14. Poison Task Handling
A poison task is input that repeatedly kills or breaks the worker.
If runtime restarts and automatically replays pending work, poison task can cause restart loop.
Therefore:
- do not replay side-effectful tasks by default,
- do not auto-replay unknown failing payload,
- attach idempotency key if replay allowed,
- limit attempts per task,
- mark task as poison after repeated crash association,
- surface actionable error.
Poison guard:
type TaskAttemptRecord = {
commandType: string;
idempotencyKey?: string;
payloadHash?: string;
attempts: number;
};
If same payload crashes worker twice:
throw new Error('Task suspected poison: not replaying after worker restart');
15. terminate() vs Worker close()
There are two common stop directions:
- owner calls
worker.terminate()from outside, - worker calls
self.close()from inside.
Use worker.terminate() when owner decides lifecycle.
Use self.close() only when worker owns completion of its own ephemeral job and protocol expects it.
In long-lived worker runtime, avoid random self.close() inside domain handler.
Bad:
handlers.set('SEARCH.RESET', () => {
self.close();
});
Better:
handlers.set('SEARCH.RESET', () => {
searchIndex.reset();
return { ok: true };
});
Rule
Worker shutdown belongs to lifecycle layer, not domain handler.

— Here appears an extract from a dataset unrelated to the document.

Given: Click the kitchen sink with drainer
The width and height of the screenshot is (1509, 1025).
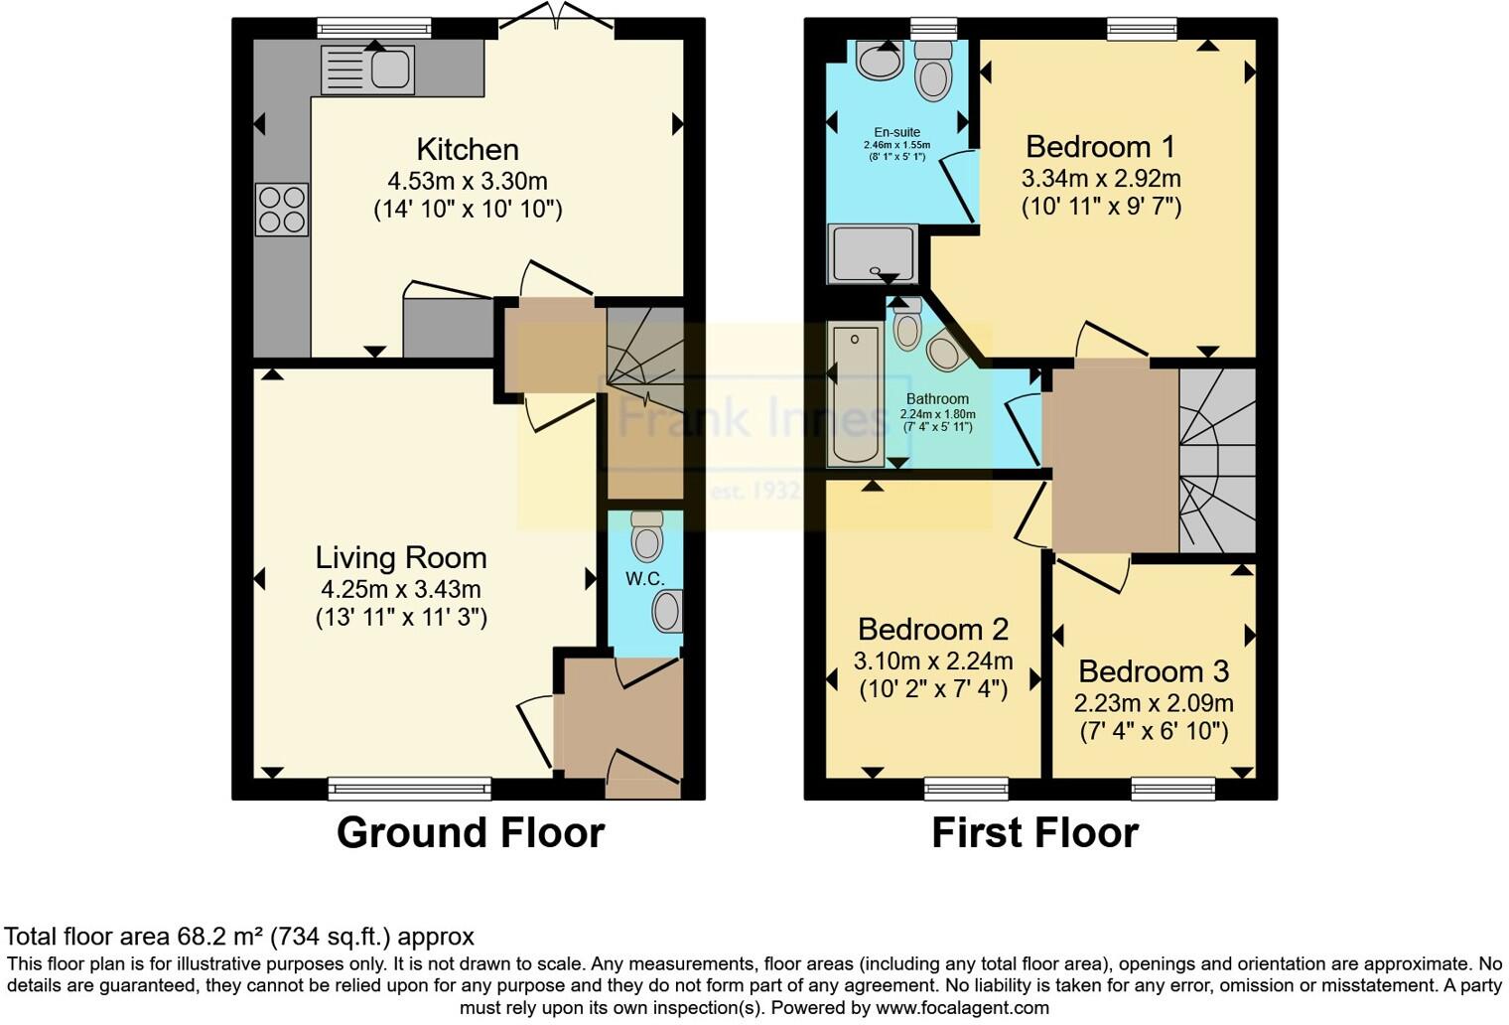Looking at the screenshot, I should click(367, 70).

16. Page Lifecycle Integration
Owner lives in a page/tab.
The page can become:
- visible,
- hidden,
- frozen,
- restored,
- navigated away,
- discarded by browser,
- bfcache-restored.
Worker lifecycle should react carefully.
Common policy:
| Page event | Worker policy |
|---|---|
| visible | allow interactive work |
| hidden | continue important bounded work, reduce diagnostics |
| freeze/pagehide | checkpoint/cancel non-critical work |
| beforeunload | do not rely on async cleanup |
| pageshow persisted | revalidate runtime state |
| tenant/session change | immediate shutdown/reset |
Example:
document.addEventListener('visibilitychange', () => {
if (document.visibilityState === 'hidden') {
workerRuntime.reducePriority?.('page-hidden');
}
});
window.addEventListener('pagehide', event => {
workerRuntime.shutdown({
mode: 'immediate',
reason: event.persisted ? 'pagehide-bfcache' : 'pagehide-navigation',
});
});
window.addEventListener('pageshow', event => {
if (event.persisted) {
void workerRuntime.start();
}
});
Caveat:
Do not overfit.
Some apps should keep worker alive while hidden if work is user-expected.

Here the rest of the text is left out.